===== EXTRAIT DU DOCUMENT =====
L’optimisation fiscale de la transmission des gros patrimoines privés

Qu’est-ce qu’un gros patrimoine ? Le curseur est évidemment variable d’un individu à l’autre, d’un foyer à l’autre. C’est une question subjective dont la réponse ne peut être que subjective. Disposer d’actifs d’une valeur de 150 000 euros ou de 300 000 euros, constitués souvent par la résidence principale, peut être un patrimoine important pour leurs détenteurs, pas seulement d’ailleurs d’un point de vue monétaire, mais également au regard de la reconnaissance du travail fourni toute une vie pour sa constitution.

Nous voyons donc que la réponse à la question n’est pas seulement financière mais se décline à l’aune d’autres considérations, parmi lesquelles on trouve bien entendu la fiscalité. Et si celle-ci tient une place aussi importante chez les conseils en gestion de patrimoine, c’est parce que les droits de mutation à titre gratuit que sont les droits de succession et de donation frappent sans discernement les biens productifs ou non de revenus, à la différence des impôts directs que sont l’impôt sur le revenu et l’impôt sur les sociétés. C’est d’ailleurs le principal reproche qui est fait à l’impôt de solidarité sur la fortune.

Ne pas se préoccuper de la transmission d’un patrimoine, c’est s’exposer à en accepter l’érosion.

A chaque étape des successions. Les droits atteignent 20 % pour un patrimoine n’excédant pas 552 324 euros ; ils passent ensuite à 30 %, 40 % et 45 % suivant que le patrimoine se situe à 902 838 euros, 1 805 677 euros puis au-delà de 1 805 677 euros (art. 777 du CGI).

Certes, nous pouvons estimer que toute épargne doit récompenser le seul mérite et accepter, comme les japonais, des droits de succession à 55 %. Mais tel n’est pas le cas dans nos cultures latines, d’autant que les tensions économiques actuelles et les risques qu’elles font peser sur nos jeunes nous incitent à rechercher à leur profit des solutions protectrices. Pour autant, l’allongement de la durée de vie incline à ne pas donner trop tôt.

Alors comment donner ?

Les développements qui suivent concernent surtout les patrimoines privés (placements, liquidités et immobilier). En effet, les patrimoines professionnels, notamment ceux détenus par l’intermédiaire d’une structure sociétaire, obéissent à des techniques de transmission qui leur sont propres, par exemple le Pacte Dutreil, qui permet de réduire la valeur d’une entreprise au quart de son montant dans le cadre d’une succession ou donation, ou encore les distributions de dividendes payées en actions de préférence, de même que des bons de souscription d’actions souscrits par l’intermédiaire d’une société civile détenue par les héritiers.
===== SEGMENT DE DONNÉES =====
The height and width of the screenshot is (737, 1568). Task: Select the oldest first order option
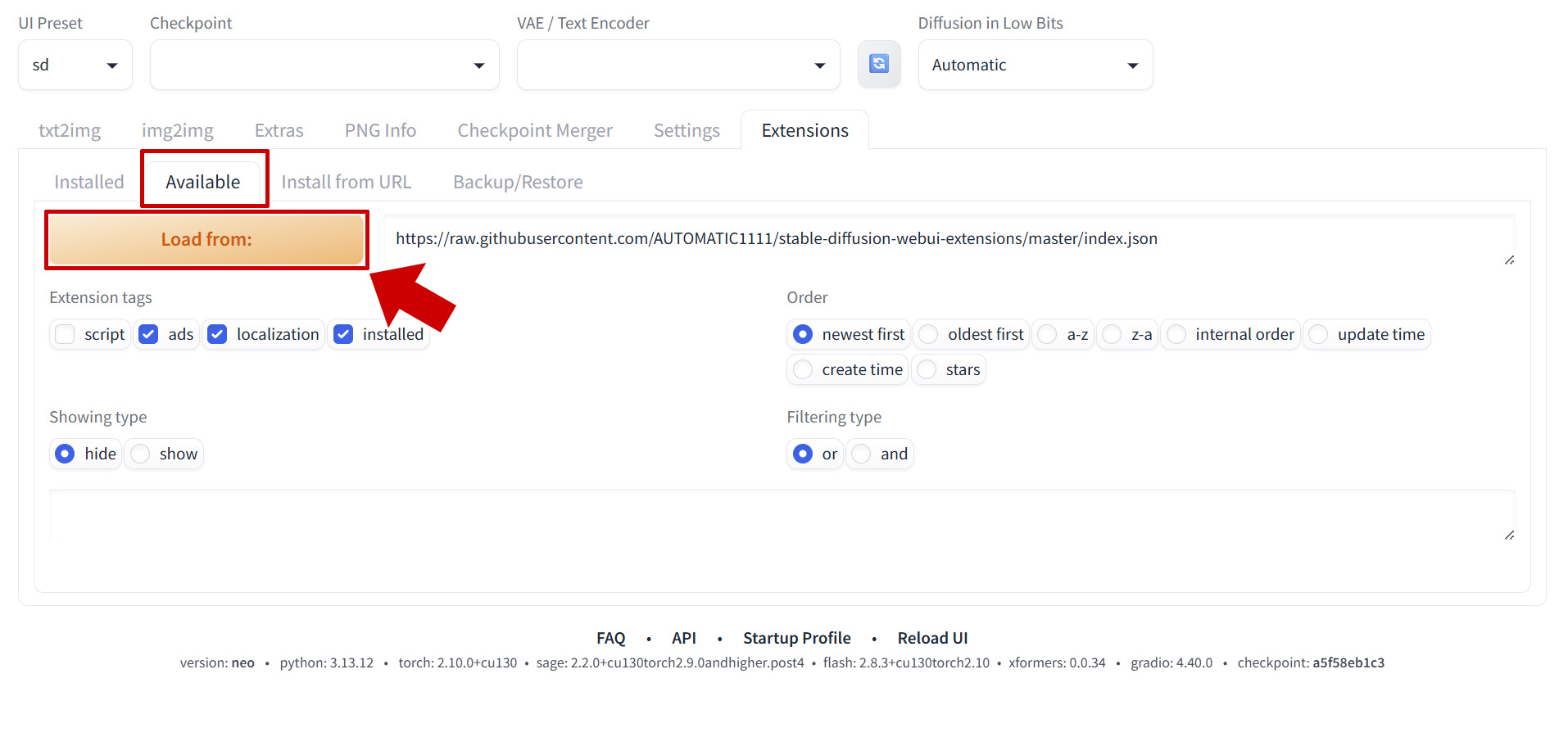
=====
■ **ÉNONCÉ DE LA CONSIGNE**
Relevez, dans l'extrait du document sur la transmission des gros patrimoines figurant plus haut, chacune des techniques de transmission propres aux patrimoines professionnels qui y sont citées en exemple.

■ **EXERCICE RÉSOLU**
- le Pacte Dutreil
- les distributions de dividendes payées en actions de préférence
- les bons de souscription d'actions souscrits par l'intermédiaire d'une société civile détenue par les héritiers